*The problem*
Convert every line of the rows below into a Markdown table with the columns "No." and "Line", where "No." holds the row number and "Line" holds the line text. Omit blank lines.

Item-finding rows
§ §

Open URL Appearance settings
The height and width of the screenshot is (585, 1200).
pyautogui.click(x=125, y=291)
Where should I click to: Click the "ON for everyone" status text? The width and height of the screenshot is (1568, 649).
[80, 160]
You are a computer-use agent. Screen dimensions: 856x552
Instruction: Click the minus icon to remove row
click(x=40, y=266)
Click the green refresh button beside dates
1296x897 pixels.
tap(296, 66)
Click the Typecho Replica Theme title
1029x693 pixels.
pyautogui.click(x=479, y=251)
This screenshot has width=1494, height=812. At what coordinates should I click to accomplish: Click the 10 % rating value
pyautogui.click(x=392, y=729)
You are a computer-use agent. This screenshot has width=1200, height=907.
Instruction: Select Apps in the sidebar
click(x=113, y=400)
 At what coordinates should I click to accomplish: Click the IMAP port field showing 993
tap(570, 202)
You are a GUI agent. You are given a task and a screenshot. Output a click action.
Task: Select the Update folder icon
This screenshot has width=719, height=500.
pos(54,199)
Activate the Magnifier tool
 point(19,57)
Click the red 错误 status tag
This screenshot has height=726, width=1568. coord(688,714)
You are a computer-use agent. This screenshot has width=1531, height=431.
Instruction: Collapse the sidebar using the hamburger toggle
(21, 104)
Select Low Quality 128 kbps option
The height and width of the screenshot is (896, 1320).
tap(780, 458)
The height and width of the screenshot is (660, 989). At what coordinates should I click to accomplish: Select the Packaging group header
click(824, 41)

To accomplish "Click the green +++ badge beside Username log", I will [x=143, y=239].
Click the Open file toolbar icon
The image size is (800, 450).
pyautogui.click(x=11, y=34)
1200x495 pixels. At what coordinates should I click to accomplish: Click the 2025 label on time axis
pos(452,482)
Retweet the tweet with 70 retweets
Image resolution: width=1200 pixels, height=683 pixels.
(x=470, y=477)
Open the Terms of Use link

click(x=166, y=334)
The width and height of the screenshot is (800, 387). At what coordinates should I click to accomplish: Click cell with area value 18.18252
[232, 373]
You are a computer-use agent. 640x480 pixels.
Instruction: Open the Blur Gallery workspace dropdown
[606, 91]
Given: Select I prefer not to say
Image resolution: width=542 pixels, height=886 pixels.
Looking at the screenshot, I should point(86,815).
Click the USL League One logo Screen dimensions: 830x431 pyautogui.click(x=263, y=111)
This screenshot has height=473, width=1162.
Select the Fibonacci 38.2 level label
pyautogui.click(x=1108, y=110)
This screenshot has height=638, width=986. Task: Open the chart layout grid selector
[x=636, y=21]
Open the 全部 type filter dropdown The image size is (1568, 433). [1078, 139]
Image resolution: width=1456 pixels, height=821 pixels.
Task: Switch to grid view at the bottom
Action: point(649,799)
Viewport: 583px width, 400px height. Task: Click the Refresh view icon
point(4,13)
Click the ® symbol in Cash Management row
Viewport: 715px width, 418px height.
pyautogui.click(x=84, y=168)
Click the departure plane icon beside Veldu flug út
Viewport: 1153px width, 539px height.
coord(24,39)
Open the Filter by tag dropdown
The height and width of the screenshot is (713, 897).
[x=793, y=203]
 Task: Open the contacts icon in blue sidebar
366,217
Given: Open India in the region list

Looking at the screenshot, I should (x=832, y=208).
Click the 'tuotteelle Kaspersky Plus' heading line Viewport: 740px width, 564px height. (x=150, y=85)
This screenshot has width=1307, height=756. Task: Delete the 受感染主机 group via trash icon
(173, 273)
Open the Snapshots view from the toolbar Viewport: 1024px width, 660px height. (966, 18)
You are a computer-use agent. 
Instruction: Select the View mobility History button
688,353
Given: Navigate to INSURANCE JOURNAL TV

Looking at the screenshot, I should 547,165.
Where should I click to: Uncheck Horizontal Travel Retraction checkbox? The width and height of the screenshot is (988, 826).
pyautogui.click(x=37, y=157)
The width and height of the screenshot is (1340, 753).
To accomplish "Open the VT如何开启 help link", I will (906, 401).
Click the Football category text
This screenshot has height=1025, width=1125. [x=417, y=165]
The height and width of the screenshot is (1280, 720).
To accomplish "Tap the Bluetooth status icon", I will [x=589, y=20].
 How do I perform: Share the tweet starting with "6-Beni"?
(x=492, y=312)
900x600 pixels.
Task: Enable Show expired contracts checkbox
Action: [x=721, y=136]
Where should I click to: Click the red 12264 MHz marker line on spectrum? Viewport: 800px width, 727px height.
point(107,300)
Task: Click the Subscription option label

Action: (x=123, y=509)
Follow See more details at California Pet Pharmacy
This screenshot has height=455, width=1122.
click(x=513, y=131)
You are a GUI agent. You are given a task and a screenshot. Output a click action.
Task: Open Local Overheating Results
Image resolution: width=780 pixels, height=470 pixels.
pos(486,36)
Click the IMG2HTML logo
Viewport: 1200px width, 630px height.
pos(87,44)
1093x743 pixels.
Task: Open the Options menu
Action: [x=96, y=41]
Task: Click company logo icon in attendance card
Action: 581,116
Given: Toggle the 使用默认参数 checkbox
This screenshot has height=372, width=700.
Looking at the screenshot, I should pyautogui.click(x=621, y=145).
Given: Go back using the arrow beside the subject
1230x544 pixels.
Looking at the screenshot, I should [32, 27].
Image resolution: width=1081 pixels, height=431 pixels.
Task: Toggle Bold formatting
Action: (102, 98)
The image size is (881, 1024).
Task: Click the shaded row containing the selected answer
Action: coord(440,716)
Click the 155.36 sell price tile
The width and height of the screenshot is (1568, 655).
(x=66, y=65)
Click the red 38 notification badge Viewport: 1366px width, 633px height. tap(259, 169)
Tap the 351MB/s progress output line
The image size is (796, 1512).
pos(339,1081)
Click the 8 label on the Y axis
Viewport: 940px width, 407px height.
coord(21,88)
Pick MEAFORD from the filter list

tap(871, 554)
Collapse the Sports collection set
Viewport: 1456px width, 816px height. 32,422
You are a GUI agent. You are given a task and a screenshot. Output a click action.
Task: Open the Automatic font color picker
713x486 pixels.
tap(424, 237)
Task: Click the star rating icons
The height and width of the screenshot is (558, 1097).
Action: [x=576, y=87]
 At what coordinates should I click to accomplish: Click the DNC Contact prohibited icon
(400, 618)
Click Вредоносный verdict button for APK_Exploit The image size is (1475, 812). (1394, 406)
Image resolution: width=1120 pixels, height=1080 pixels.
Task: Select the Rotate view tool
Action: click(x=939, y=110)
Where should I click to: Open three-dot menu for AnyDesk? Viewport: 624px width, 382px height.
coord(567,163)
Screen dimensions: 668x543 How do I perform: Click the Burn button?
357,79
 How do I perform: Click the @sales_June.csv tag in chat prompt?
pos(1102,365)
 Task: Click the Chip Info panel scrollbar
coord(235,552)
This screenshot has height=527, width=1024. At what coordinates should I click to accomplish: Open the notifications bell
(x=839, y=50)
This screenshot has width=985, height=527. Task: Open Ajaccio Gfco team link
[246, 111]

§ §

*Finished answer*
| No. | Line |
|---|---|
| 1 | Open URL Appearance settings |
| 2 | The height and width of the screenshot is (585, 1200). |
| 3 | pyautogui.click(x=125, y=291) |
| 4 | Where should I click to: Click the "ON for everyone" status text? The width and height of the screenshot is (1568, 649). |
| 5 | [80, 160] |
| 6 | You are a computer-use agent. Screen dimensions: 856x552 |
| 7 | Instruction: Click the minus icon to remove row |
| 8 | click(x=40, y=266) |
| 9 | Click the green refresh button beside dates |
| 10 | 1296x897 pixels. |
| 11 | tap(296, 66) |
| 12 | Click the Typecho Replica Theme title |
| 13 | 1029x693 pixels. |
| 14 | pyautogui.click(x=479, y=251) |
| 15 | This screenshot has width=1494, height=812. At what coordinates should I click to accomplish: Click the 10 % rating value |
| 16 | pyautogui.click(x=392, y=729) |
| 17 | You are a computer-use agent. This screenshot has width=1200, height=907. |
| 18 | Instruction: Select Apps in the sidebar |
| 19 | click(x=113, y=400) |
| 20 |  At what coordinates should I click to accomplish: Click the IMAP port field showing 993 |
| 21 | tap(570, 202) |
| 22 | You are a GUI agent. You are given a task and a screenshot. Output a click action. |
| 23 | Task: Select the Update folder icon |
| 24 | This screenshot has width=719, height=500. |
| 25 | pos(54,199) |
| 26 | Activate the Magnifier tool |
| 27 |  point(19,57) |
| 28 | Click the red 错误 status tag |
| 29 | This screenshot has height=726, width=1568. coord(688,714) |
| 30 | You are a computer-use agent. This screenshot has width=1531, height=431. |
| 31 | Instruction: Collapse the sidebar using the hamburger toggle |
| 32 | (21, 104) |
| 33 | Select Low Quality 128 kbps option |
| 34 | The height and width of the screenshot is (896, 1320). |
| 35 | tap(780, 458) |
| 36 | The height and width of the screenshot is (660, 989). At what coordinates should I click to accomplish: Select the Packaging group header |
| 37 | click(824, 41) |
| 38 | To accomplish "Click the green +++ badge beside Username log", I will [x=143, y=239]. |
| 39 | Click the Open file toolbar icon |
| 40 | The image size is (800, 450). |
| 41 | pyautogui.click(x=11, y=34) |
| 42 | 1200x495 pixels. At what coordinates should I click to accomplish: Click the 2025 label on time axis |
| 43 | pos(452,482) |
| 44 | Retweet the tweet with 70 retweets |
| 45 | Image resolution: width=1200 pixels, height=683 pixels. |
| 46 | (x=470, y=477) |
| 47 | Open the Terms of Use link |
| 48 | click(x=166, y=334) |
| 49 | The width and height of the screenshot is (800, 387). At what coordinates should I click to accomplish: Click cell with area value 18.18252 |
| 50 | [232, 373] |
| 51 | You are a computer-use agent. 640x480 pixels. |
| 52 | Instruction: Open the Blur Gallery workspace dropdown |
| 53 | [606, 91] |
| 54 | Given: Select I prefer not to say |
| 55 | Image resolution: width=542 pixels, height=886 pixels. |
| 56 | Looking at the screenshot, I should point(86,815). |
| 57 | Click the USL League One logo Screen dimensions: 830x431 pyautogui.click(x=263, y=111) |
| 58 | This screenshot has height=473, width=1162. |
| 59 | Select the Fibonacci 38.2 level label |
| 60 | pyautogui.click(x=1108, y=110) |
| 61 | This screenshot has height=638, width=986. Task: Open the chart layout grid selector |
| 62 | [x=636, y=21] |
| 63 | Open the 全部 type filter dropdown The image size is (1568, 433). [1078, 139] |
| 64 | Image resolution: width=1456 pixels, height=821 pixels. |
| 65 | Task: Switch to grid view at the bottom |
| 66 | Action: point(649,799) |
| 67 | Viewport: 583px width, 400px height. Task: Click the Refresh view icon |
| 68 | point(4,13) |
| 69 | Click the ® symbol in Cash Management row |
| 70 | Viewport: 715px width, 418px height. |
| 71 | pyautogui.click(x=84, y=168) |
| 72 | Click the departure plane icon beside Veldu flug út |
| 73 | Viewport: 1153px width, 539px height. |
| 74 | coord(24,39) |
| 75 | Open the Filter by tag dropdown |
| 76 | The height and width of the screenshot is (713, 897). |
| 77 | [x=793, y=203] |
| 78 |  Task: Open the contacts icon in blue sidebar |
| 79 | 366,217 |
| 80 | Given: Open India in the region list |
| 81 | Looking at the screenshot, I should (x=832, y=208). |
| 82 | Click the 'tuotteelle Kaspersky Plus' heading line Viewport: 740px width, 564px height. (x=150, y=85) |
| 83 | This screenshot has width=1307, height=756. Task: Delete the 受感染主机 group via trash icon |
| 84 | (173, 273) |
| 85 | Open the Snapshots view from the toolbar Viewport: 1024px width, 660px height. (966, 18) |
| 86 | You are a computer-use agent.  |
| 87 | Instruction: Select the View mobility History button |
| 88 | 688,353 |
| 89 | Given: Navigate to INSURANCE JOURNAL TV |
| 90 | Looking at the screenshot, I should 547,165. |
| 91 | Where should I click to: Uncheck Horizontal Travel Retraction checkbox? The width and height of the screenshot is (988, 826). |
| 92 | pyautogui.click(x=37, y=157) |
| 93 | The width and height of the screenshot is (1340, 753). |
| 94 | To accomplish "Open the VT如何开启 help link", I will (906, 401). |
| 95 | Click the Football category text |
| 96 | This screenshot has height=1025, width=1125. [x=417, y=165] |
| 97 | The height and width of the screenshot is (1280, 720). |
| 98 | To accomplish "Tap the Bluetooth status icon", I will [x=589, y=20]. |
| 99 |  How do I perform: Share the tweet starting with "6-Beni"? |
| 100 | (x=492, y=312) |
| 101 | 900x600 pixels. |
| 102 | Task: Enable Show expired contracts checkbox |
| 103 | Action: [x=721, y=136] |
| 104 | Where should I click to: Click the red 12264 MHz marker line on spectrum? Viewport: 800px width, 727px height. |
| 105 | point(107,300) |
| 106 | Task: Click the Subscription option label |
| 107 | Action: (x=123, y=509) |
| 108 | Follow See more details at California Pet Pharmacy |
| 109 | This screenshot has height=455, width=1122. |
| 110 | click(x=513, y=131) |
| 111 | You are a GUI agent. You are given a task and a screenshot. Output a click action. |
| 112 | Task: Open Local Overheating Results |
| 113 | Image resolution: width=780 pixels, height=470 pixels. |
| 114 | pos(486,36) |
| 115 | Click the IMG2HTML logo |
| 116 | Viewport: 1200px width, 630px height. |
| 117 | pos(87,44) |
| 118 | 1093x743 pixels. |
| 119 | Task: Open the Options menu |
| 120 | Action: [x=96, y=41] |
| 121 | Task: Click company logo icon in attendance card |
| 122 | Action: 581,116 |
| 123 | Given: Toggle the 使用默认参数 checkbox |
| 124 | This screenshot has height=372, width=700. |
| 125 | Looking at the screenshot, I should pyautogui.click(x=621, y=145). |
| 126 | Given: Go back using the arrow beside the subject |
| 127 | 1230x544 pixels. |
| 128 | Looking at the screenshot, I should [32, 27]. |
| 129 | Image resolution: width=1081 pixels, height=431 pixels. |
| 130 | Task: Toggle Bold formatting |
| 131 | Action: (102, 98) |
| 132 | The image size is (881, 1024). |
| 133 | Task: Click the shaded row containing the selected answer |
| 134 | Action: coord(440,716) |
| 135 | Click the 155.36 sell price tile |
| 136 | The width and height of the screenshot is (1568, 655). |
| 137 | (x=66, y=65) |
| 138 | Click the red 38 notification badge Viewport: 1366px width, 633px height. tap(259, 169) |
| 139 | Tap the 351MB/s progress output line |
| 140 | The image size is (796, 1512). |
| 141 | pos(339,1081) |
| 142 | Click the 8 label on the Y axis |
| 143 | Viewport: 940px width, 407px height. |
| 144 | coord(21,88) |
| 145 | Pick MEAFORD from the filter list |
| 146 | tap(871, 554) |
| 147 | Collapse the Sports collection set |
| 148 | Viewport: 1456px width, 816px height. 32,422 |
| 149 | You are a GUI agent. You are given a task and a screenshot. Output a click action. |
| 150 | Task: Open the Automatic font color picker |
| 151 | 713x486 pixels. |
| 152 | tap(424, 237) |
| 153 | Task: Click the star rating icons |
| 154 | The height and width of the screenshot is (558, 1097). |
| 155 | Action: [x=576, y=87] |
| 156 |  At what coordinates should I click to accomplish: Click the DNC Contact prohibited icon |
| 157 | (400, 618) |
| 158 | Click Вредоносный verdict button for APK_Exploit The image size is (1475, 812). (1394, 406) |
| 159 | Image resolution: width=1120 pixels, height=1080 pixels. |
| 160 | Task: Select the Rotate view tool |
| 161 | Action: click(x=939, y=110) |
| 162 | Where should I click to: Open three-dot menu for AnyDesk? Viewport: 624px width, 382px height. |
| 163 | coord(567,163) |
| 164 | Screen dimensions: 668x543 How do I perform: Click the Burn button? |
| 165 | 357,79 |
| 166 |  How do I perform: Click the @sales_June.csv tag in chat prompt? |
| 167 | pos(1102,365) |
| 168 |  Task: Click the Chip Info panel scrollbar |
| 169 | coord(235,552) |
| 170 | This screenshot has height=527, width=1024. At what coordinates should I click to accomplish: Open the notifications bell |
| 171 | (x=839, y=50) |
| 172 | This screenshot has width=985, height=527. Task: Open Ajaccio Gfco team link |
| 173 | [246, 111] |